5) Choose one of the stories in the later novels and explain its relationship to the vampire novel or the horror genre in general. How do some of the themes in I Am Legend relate to some of the other themes Matheson explores in these later stories?

6) How do the vampires differ from the vampires in the earlier novels we have read? Do you see a "shift" in behavior? Why do you think this is the case?

7) Neville ends the novel by saying, "I am legend." What does he come to understand at the end of the book? What does he mean by this statement?

Monday, October 25, 2010

I AM LEGEND

Please read up to page 163 of I Am Legend. Below are a few questions we'll be exploring this week. Feel free to draw from them, or to develop your own questions.

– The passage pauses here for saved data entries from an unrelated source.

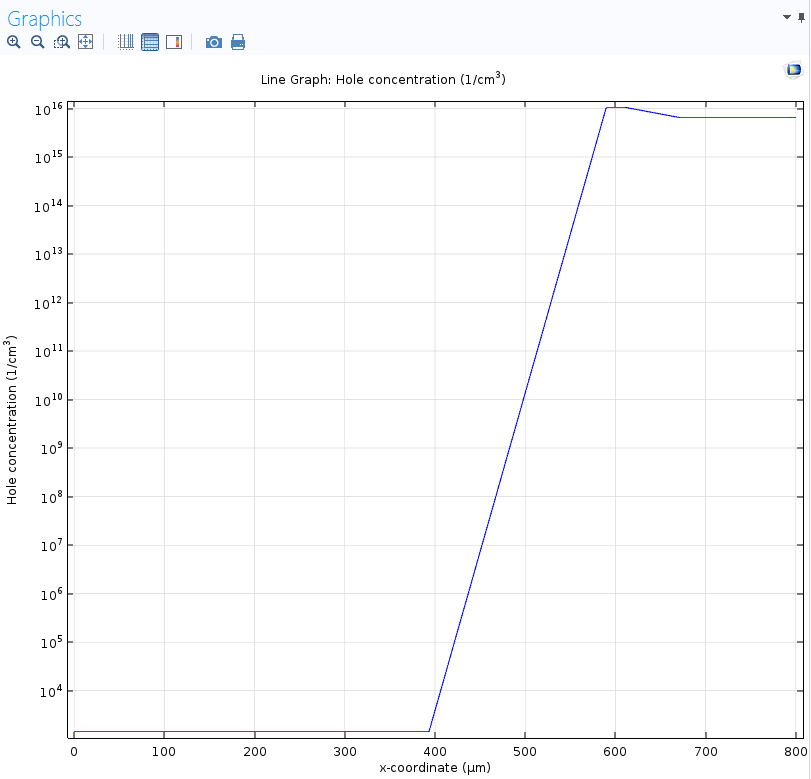Viewport: 811px width, 779px height.
Task: Click the 400 tick label on x-axis
Action: point(435,751)
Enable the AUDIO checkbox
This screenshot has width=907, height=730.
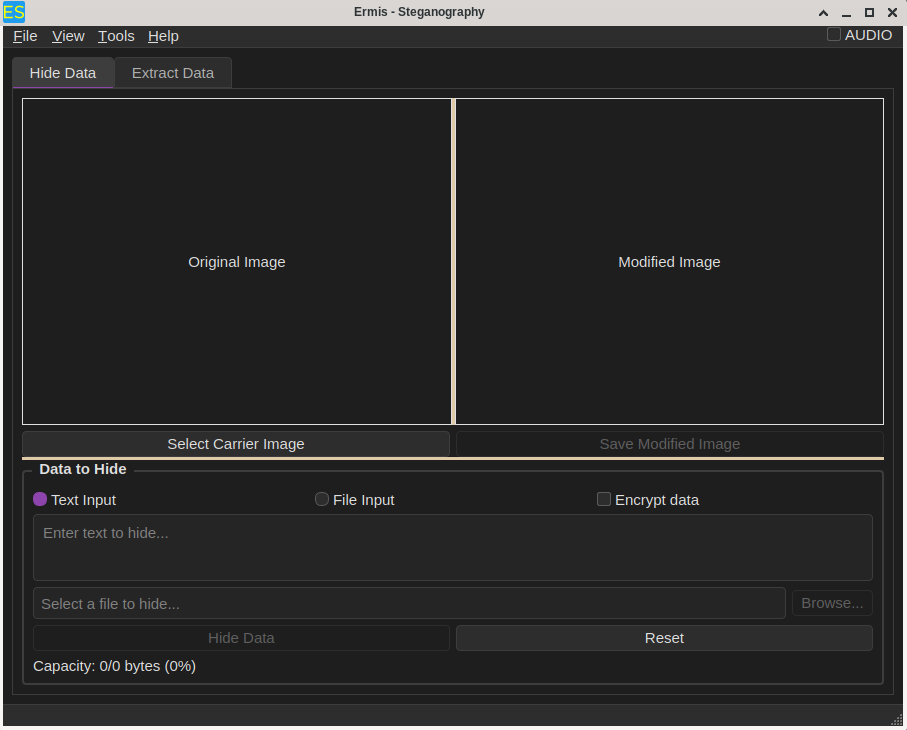(834, 35)
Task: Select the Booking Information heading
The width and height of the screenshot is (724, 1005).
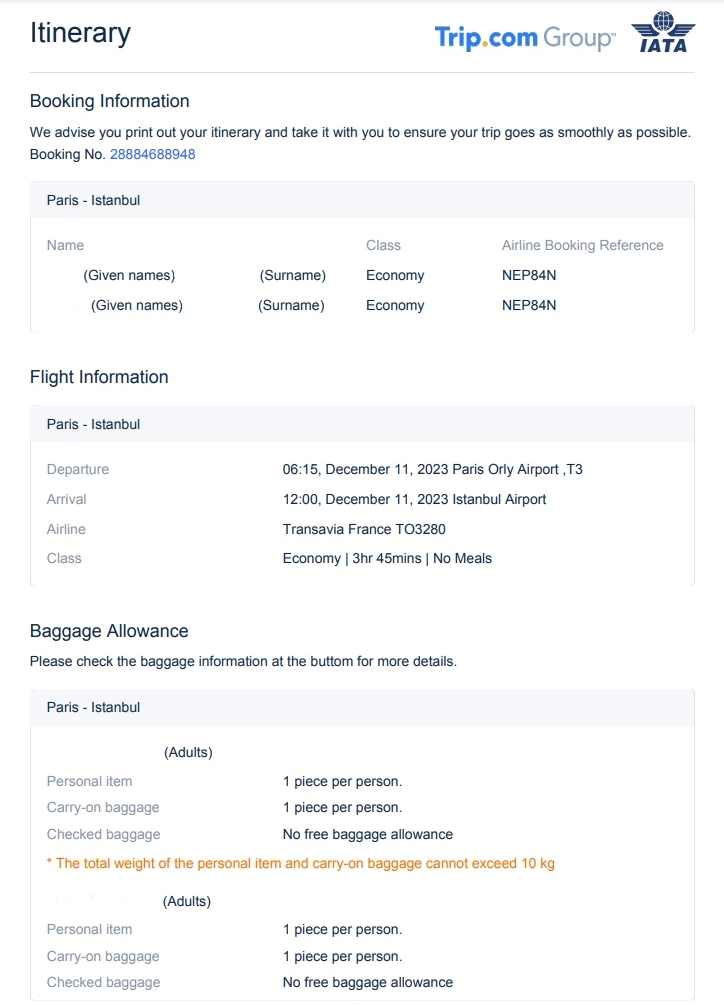Action: click(x=109, y=101)
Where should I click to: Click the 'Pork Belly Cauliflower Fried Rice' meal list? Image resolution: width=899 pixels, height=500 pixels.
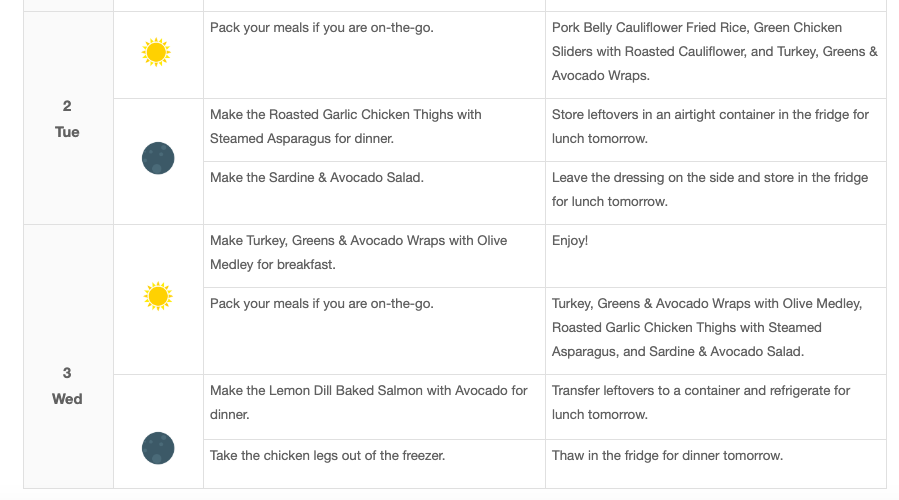point(714,52)
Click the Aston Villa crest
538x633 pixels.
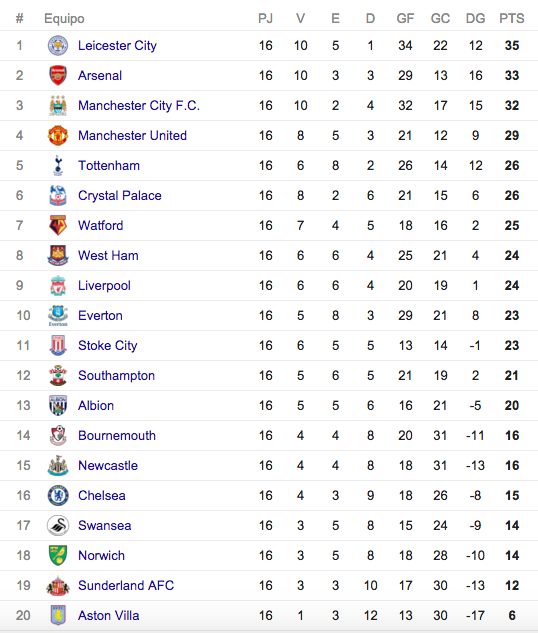(58, 616)
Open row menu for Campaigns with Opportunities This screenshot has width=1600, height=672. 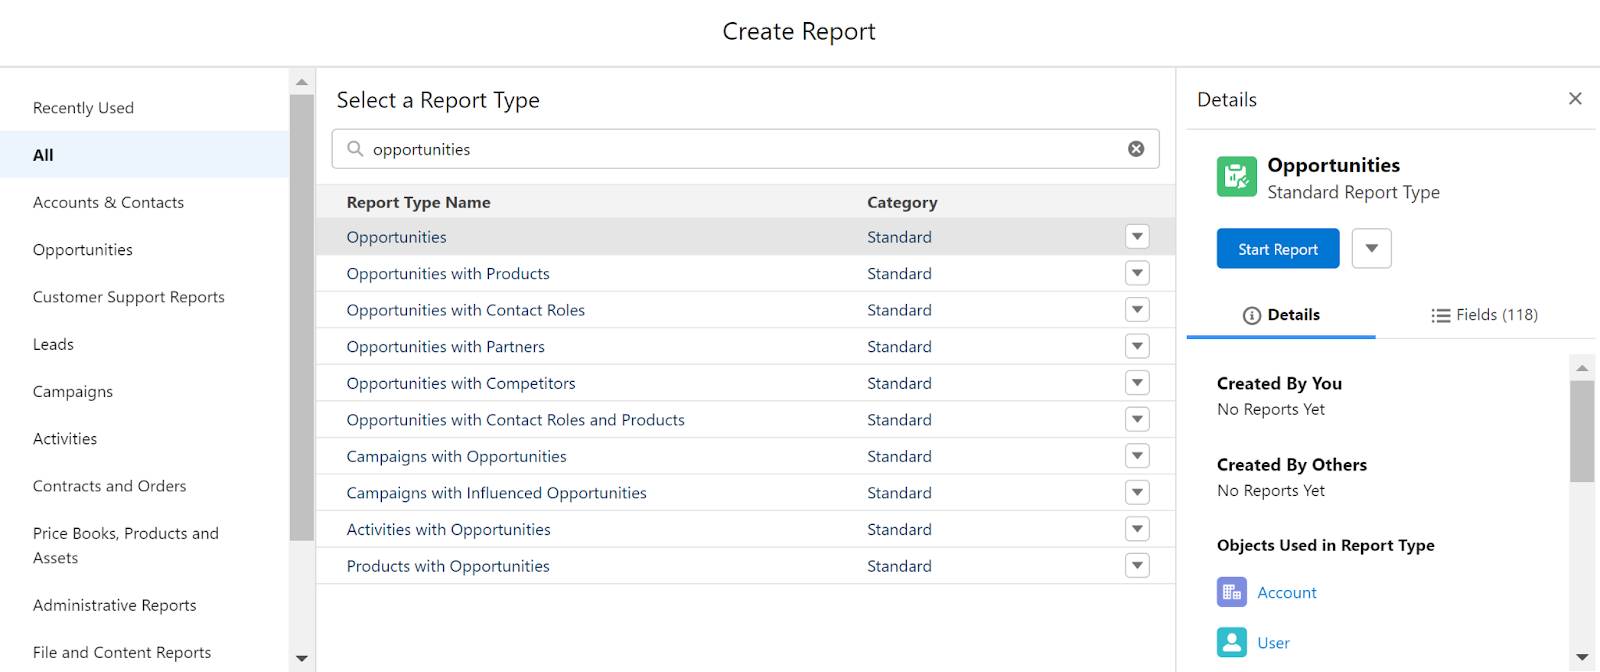pos(1137,456)
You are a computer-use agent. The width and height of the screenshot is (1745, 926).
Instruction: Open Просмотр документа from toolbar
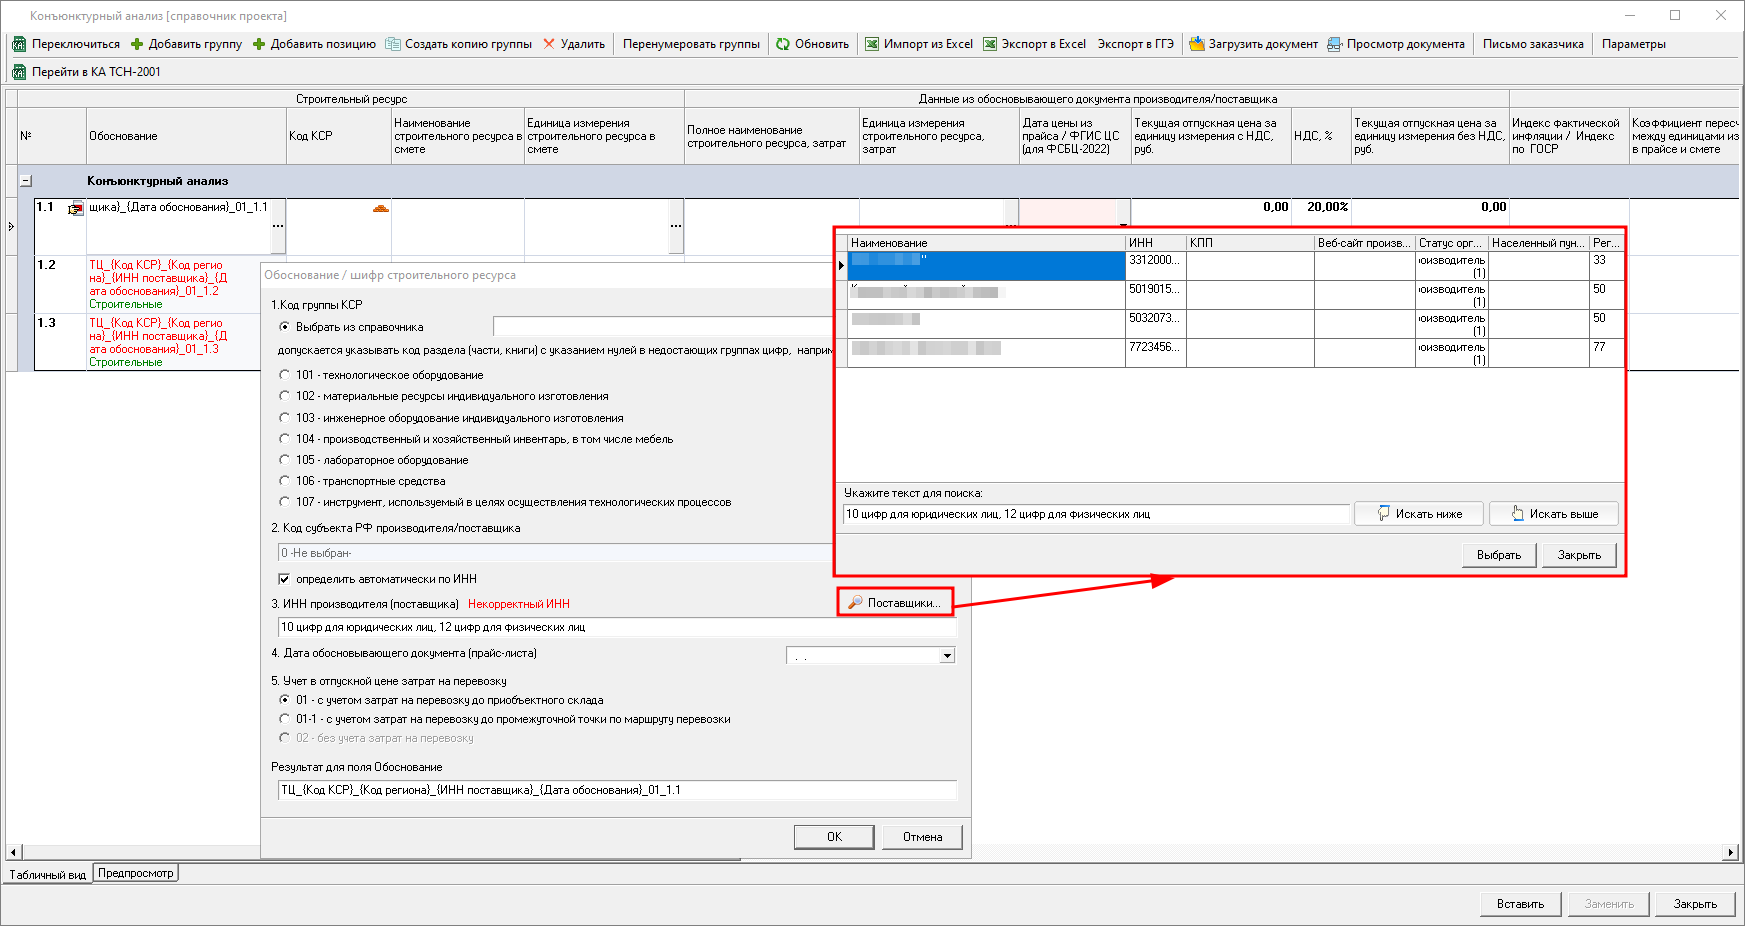click(x=1396, y=44)
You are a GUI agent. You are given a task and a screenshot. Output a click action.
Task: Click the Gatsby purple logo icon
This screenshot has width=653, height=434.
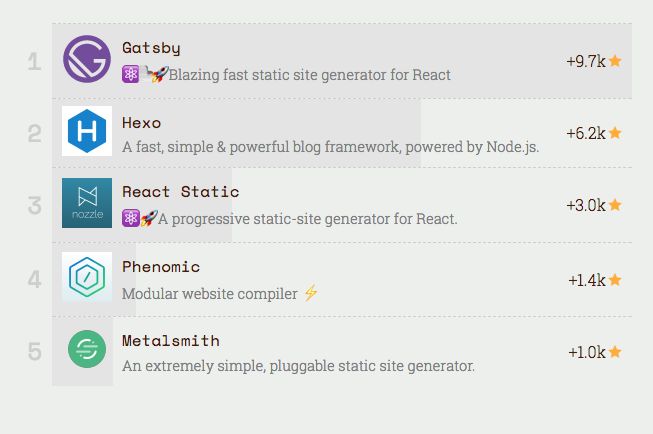coord(87,60)
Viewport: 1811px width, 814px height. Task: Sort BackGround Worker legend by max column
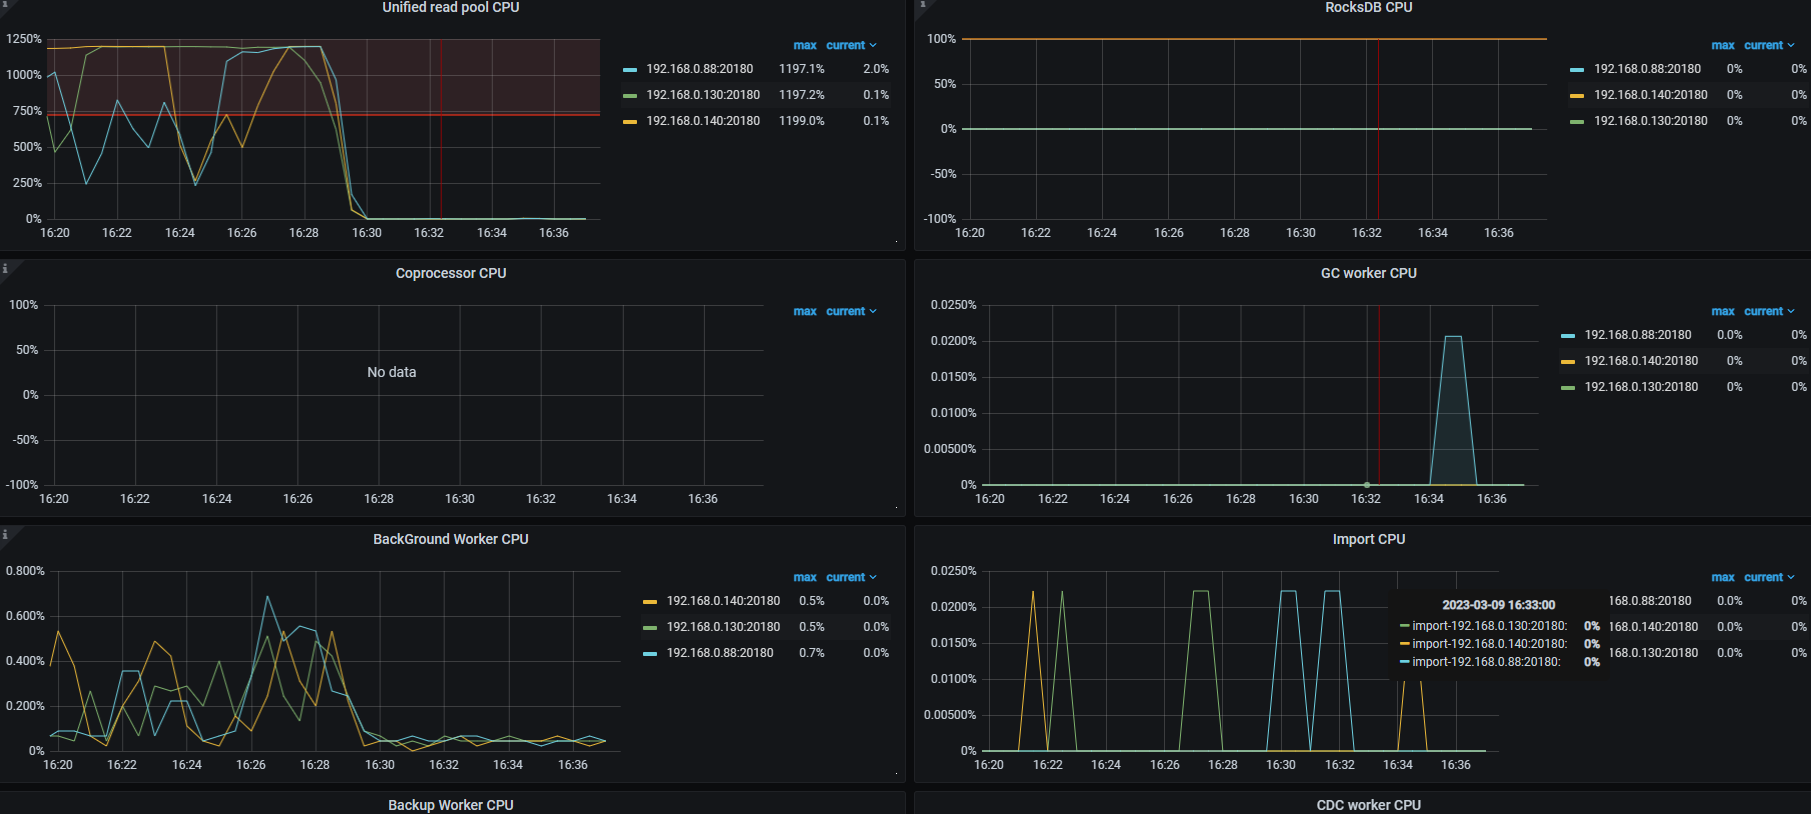(x=805, y=578)
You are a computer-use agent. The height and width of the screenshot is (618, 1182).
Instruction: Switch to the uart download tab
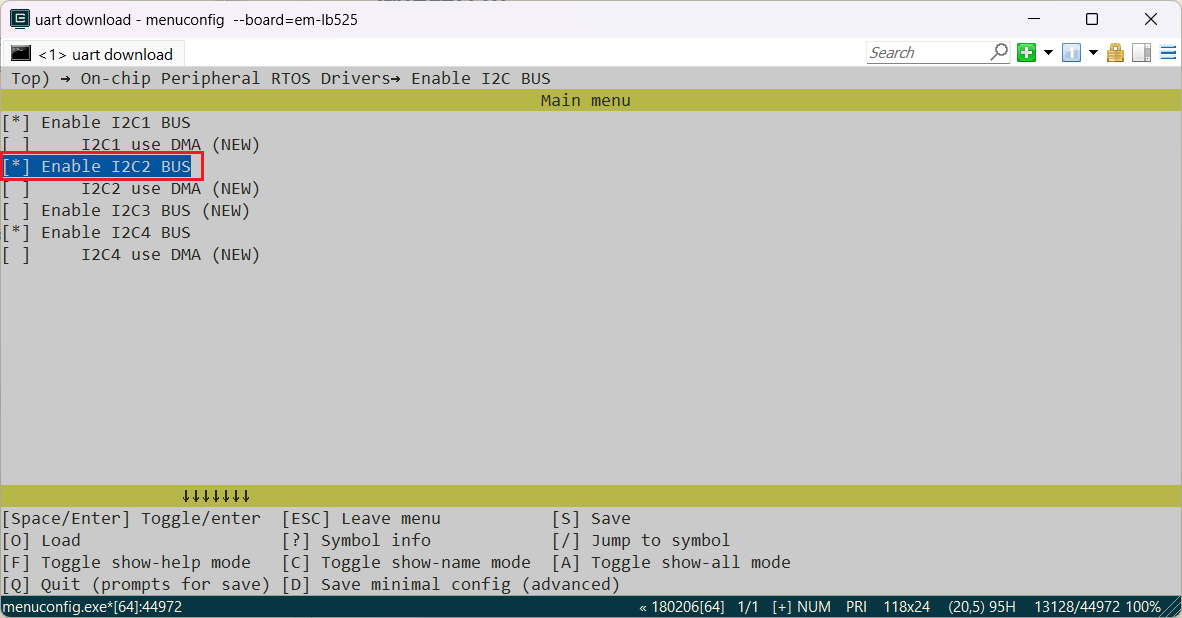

You should also feel free to respond to another student's post.

Your blogs will be due on Wednesday at 11:59 pm.

Your comments on other student blogs will be due by FRIDAY at 11:59.

In addition to your blogs and comments, you also must post in one or more of the discussion forums on my blog by Friday at 11:59 pm. You do NOT have to post in all of the forums, but I will be assessing you on how well you are able to respond to the various prompts and each others' ideas. Remember that Forum C is an open forum, so if there is something you would like to discuss that hasn't been addressed by me or another student, please post there.

1) Last week we briefly discussed Arata’s claim that vampires in fiction are a sign of a troubled society riddled with anxiety about its possible decline. Given that Matheson’s novel was written in 1954, what sort of social anxieties do you think this novel reflects? Provide passages to defend your answer.

2) What do you think of Robert Neville as our “hero”? Is he a hero at all?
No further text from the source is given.